Dopo aver lasciato la serie come regular, l’attrice interpreta il ruolo di Sally Lockhart in due film tratti dai romanzi di Philip Pullman, The Ruby in the Smoke (2006) e The Shadow in the North (2007), in cui appare anche Matt Smith. Sempre nel 2007 recita in Mansfield Park e comincia a lavorare in una nuova serie che la vede protagonista, Secret Diary of a Call Girl (2007-2011).  Nel 2010 partecipa alla miniserie A Passionate Woman 2010 e, dal 2014 al 2016, è parte del cast di Penny Dreadful.
Negli stessi anni lavora anche molto spesso in teatro, debuttando sul palcoscenico in Treats (2007), a cui seguono Reasons to Be Pretty (2011-2012), The Effect (2012-2013), per cui riceve una nomination come Miglior Attrice agli Olivier Awards, Great Britain (2014) e Yerma (2016).

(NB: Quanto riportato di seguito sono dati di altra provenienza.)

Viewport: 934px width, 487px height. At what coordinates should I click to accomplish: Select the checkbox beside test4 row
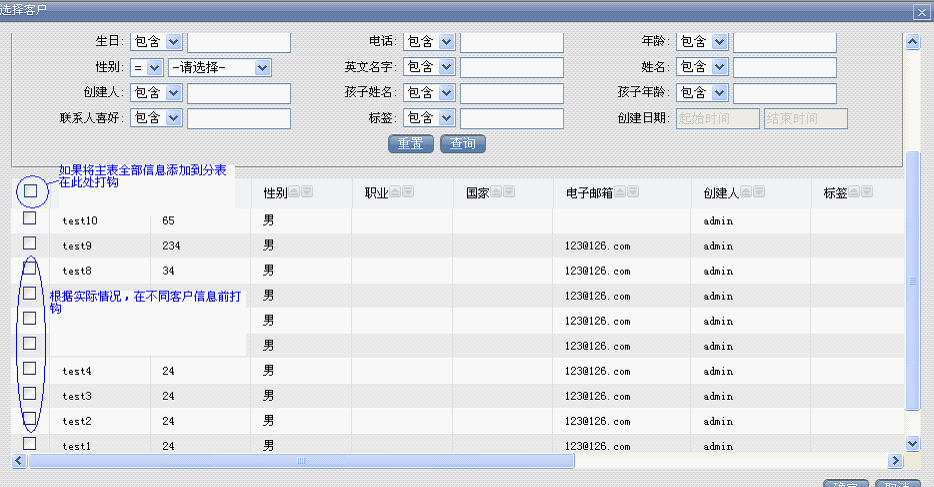(x=30, y=369)
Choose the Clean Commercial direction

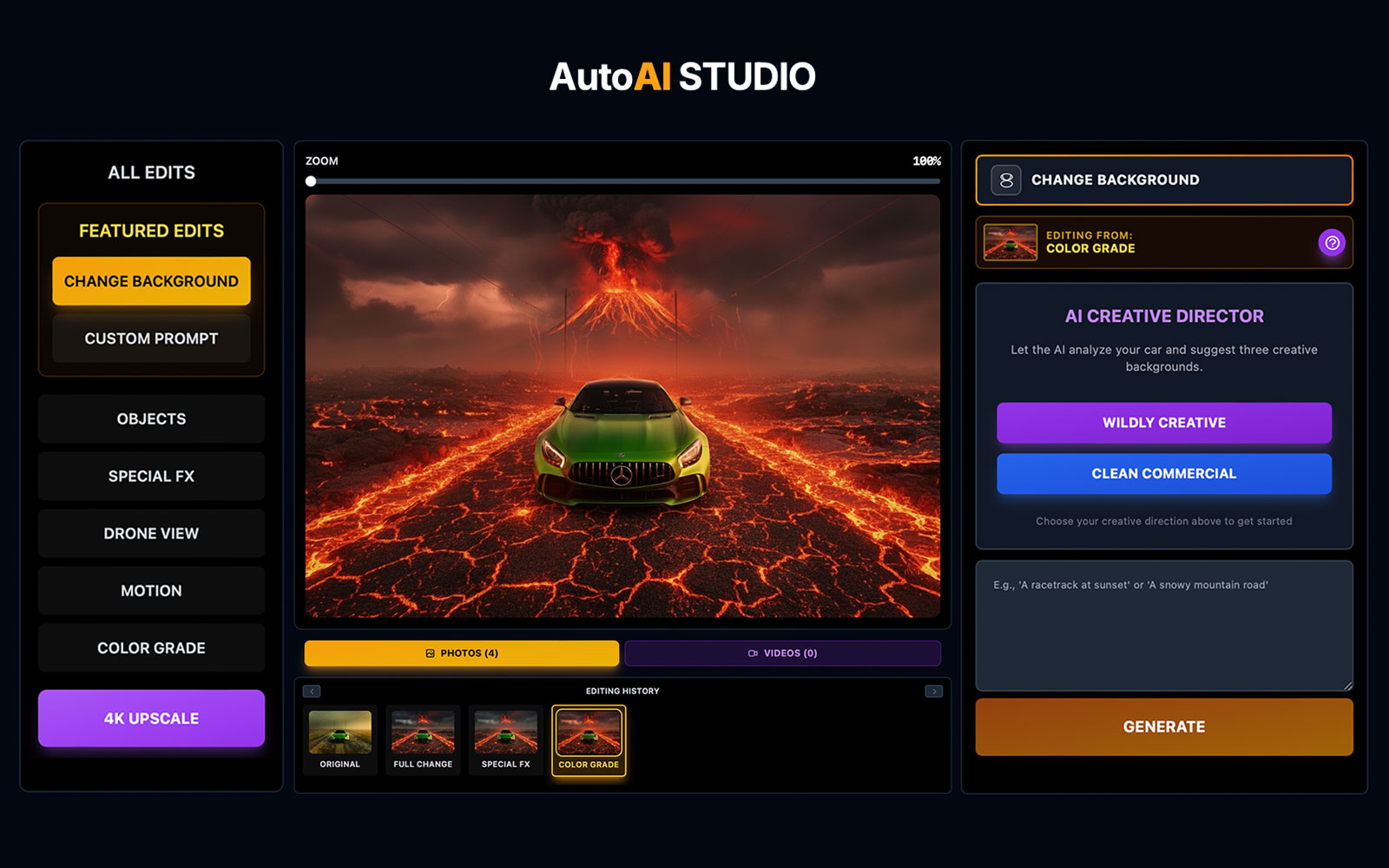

A soli diciotto anni, Billie sposa a Las Vegas il DJ, presentatore e uomo d’affari britannico Chris Evans, di sedici anni più vecchio. Il matrimonio dura dal 2001 al 2004 e i due divorziano infine nel 2007, pur rimanendo in buoni rapporti. Lo stesso anno l’attrice sposa il collega Laurence Fox, con cui ha due figli, Winston James, nato nel 2008, e Eugene Pip, nato nel 2012. È stato però recentemente annunciato che i due hanno divorziato.

Consigli di visione: Penny Dreadful (2014-2016).
E se i protagonisti dei più famosi romanzi dell’Ottocento fossero reali e vivessero tutti a Londra? Il Dottor Frankenstein e la sua Creatura, Dorian Gray, Dracula… da questa premessa prende vita Penny Dreadful, serie TV composta da tre stagioni, che deve il suo nome alle pubblicazioni periodiche inglesi di racconti e romanzi dell’orrore, e che prova a traslarle in formato televisivo. In Penny Dreadful tutto è esagerato, dagli elementi sovrannaturali, alla violenza, al sesso. Tutto è ridondante, creato per stupire, eppure la serie non si esime da momenti più poetici o riflessivi, in special modo sulla società vittoriana e sulle sue contraddizioni. Le parti visive, come le scenografie, i costumi, la fotografia, sono sempre molto curate, e gli attori – Eva Green, Timothy Dalton, Rory Kinnear, solo per citarne alcuni – sono tutti di altissimo livello. Billie Piper interpreta Brona, una giovane arrivata a Londra in cerca di fortuna, ma che è finita a prostituirsi. Senza svelare alcuni dettagli chiave della serie, posso anticipare che il suo personaggio avrà un’evoluzione imprevista e incredibile.
Per quanto io consigli assolutamente la serie, devo sottolineare che gli elementi horror, splatter e di violenza in generale non mancano, per cui chi non si sente troppo a suo agio con questo genere dovrebbe procedere… con cautela.